Class summary: Table Organization
Copyright (c) 2017 Kathi Fisler
1 A Recap on Nested Functions
There were some lingering questions from the last lecture about nested functions, especially for use with table functions. We started with a review, using the following example.
fun filter-by-discount(t :: Table, d :: String) -> Table: |
doc: "filter table to rows with given discount" |
fun has-discount(r :: Row) -> Boolean: |
r["discount"] == d |
end |
filter-by(t, has-discount) |
end |
|
student-tickets = |
sum(filter-by-discount(event-data, "student"), |
"tickcount") |
We went through a justification of why has-discount needs to be nested within filter-by-discount. We also reviewed how the call to filter-by-discount works, showing how d gets its value, then how has-discount gets used on the table rows.
Lecture capture shows both explanations. We have also summarized them in an animated Powerpoint document [PDF version].

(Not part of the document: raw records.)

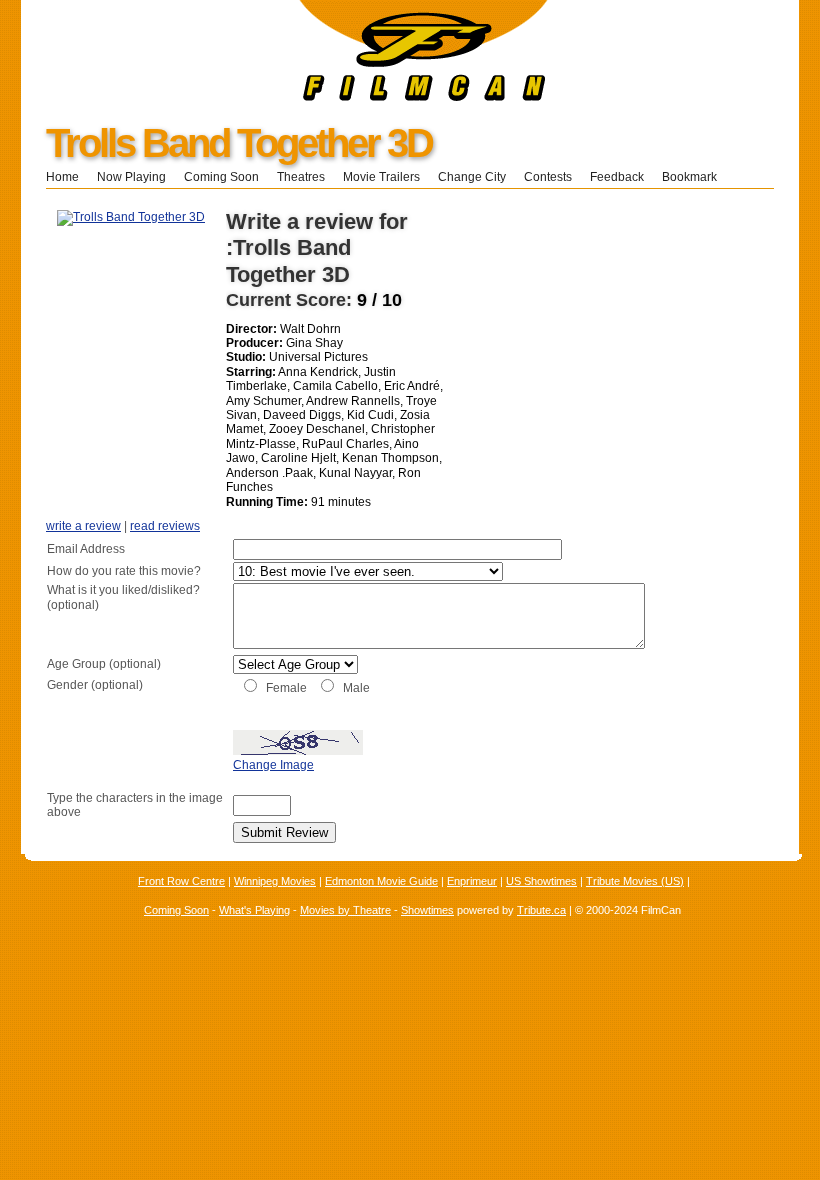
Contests (548, 177)
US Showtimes (541, 881)
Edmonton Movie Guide (381, 881)
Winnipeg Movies (275, 881)
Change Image (273, 765)
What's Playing (254, 910)
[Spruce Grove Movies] (284, 97)
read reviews (165, 526)
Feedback (617, 177)
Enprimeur (472, 881)
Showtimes (427, 910)
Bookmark (695, 177)
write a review (83, 526)
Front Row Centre (181, 881)
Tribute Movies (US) (635, 881)
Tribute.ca (541, 910)
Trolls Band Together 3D (239, 143)
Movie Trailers (381, 177)
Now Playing (131, 177)
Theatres (301, 177)
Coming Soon (221, 177)
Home (62, 177)
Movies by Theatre (345, 910)
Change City (472, 177)
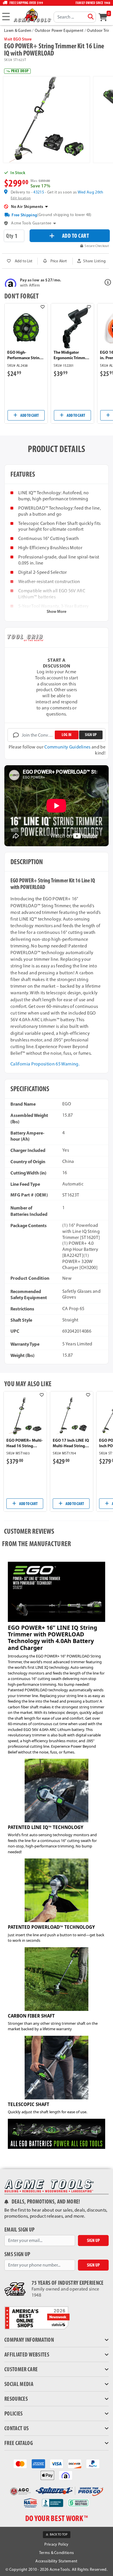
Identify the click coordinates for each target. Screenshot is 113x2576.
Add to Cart (29, 415)
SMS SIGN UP (17, 2254)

1.1 Anonymous Functions (lambda)
If you are getting comfortable writing filter-by and build-column expressions, you may be getting tired of having to write out the nested functions all the time. If you are ready for a shorthand, this section is for you (if you aren’t ready for this yet, that’s also fine).

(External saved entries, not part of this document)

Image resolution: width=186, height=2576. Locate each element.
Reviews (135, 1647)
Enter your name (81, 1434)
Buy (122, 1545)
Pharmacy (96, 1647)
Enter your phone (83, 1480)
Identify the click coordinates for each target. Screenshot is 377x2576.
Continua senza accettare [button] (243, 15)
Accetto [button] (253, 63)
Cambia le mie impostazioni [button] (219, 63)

Notice how in filter-by-discount the function has-discount is somewhat temporary – we create it just so we can give it as the argument to filter-by. We aren’t planning to use the name again writing the filter-by call.
For situations such as these, Pyret provides the ability to define anonymous functions – functions with arguments and bodies, but no names. Here’s how the same code appears written with an anonymous function instead:
fun filter-by-discount(t :: Table, d :: String) -> Table: |
doc: "filter table to rows with given discount" |
filter-by(t, lam(r): r["discount"] == d end) |
end |
lam (short for the greek letter lambda, which is used for functions in the mathematical foundations of programming languages) says "make an anonymous function". The function still takes the same parameters, and still has the same body, as well as the end marker. But the name has been stripped off.
We have also stripped off the types (though we could have included them). Why? Because we tend to use anonymous functions in very localized situations like this where the types are easy to see from usage context (i.e., we know that filter-by function arguments take a Row and return a Boolean.
You are welcome to use lam functions or not, as you see fit. If you’re comfortable with them, they do make your code tighter. But it’s also fine to continue to use named functions, as the idea of anonymous functions can be a bit abstract at first.
2 Organizing Tables to Tasks
We began by looking at a Google Sheet with data bout the regional demographics of recent Brown entering classes. This data comes from Brown Admissions Factbook, First-Year Class Geographic Profile (the overall factbook has a lot of data on Brown’s student and employee populations).
Here are some questions we might want to ask about this data?
Which region has had the largest range of population over the last four years?
What percentage of the class is from a particular region in a given year?
What percentage of the total student body (first-years through seniors) in a given year is from a particular region?
We asked about the types of charts and plots made the most sense for each of these three questions. We also asked what organization of the data would be best suited to generating each of those charts. As a reminder, the available charts are listed in the tables-functions documentation page.
We generally concluded that
The first question calls for a box-plot. Generating that needs a version of the table rows for years and regions for columns.
The second question calls for a pie chart, which we can generate with existing columns.
The third question also calls for a pie chart, but the table needs an additional column that sums data from the years to be included in the aggregate.
2.1 Takeaways
Any data-oriented problem that you work on has a collection of variables, which represent information about a series of observations.
Typically, software tools that process data expect that you have a column for each variable and a row for each observation.
Many variables have ranges of values which might be important in your analysis. This raises a question of whether you should have a column tracking the range or a separate column for each range. Which one you want depends on the analysis question you are asking, and what inputs your plotting operations expects (i.e., an entire column versus some sort of range specification).
Key idea in CS: Being able to choose a table organization based on your analysis questions is a key skill in data science. Identifying manipulations that would properly reformat a table is a skill from computer science. Actually using code to reformat a table from one organization to another is a skill from programming.
In short, the course is starting to move from learning mechanics to really bringing our topics together to work on problems that arise in real analysis contexts. Let the fun begin!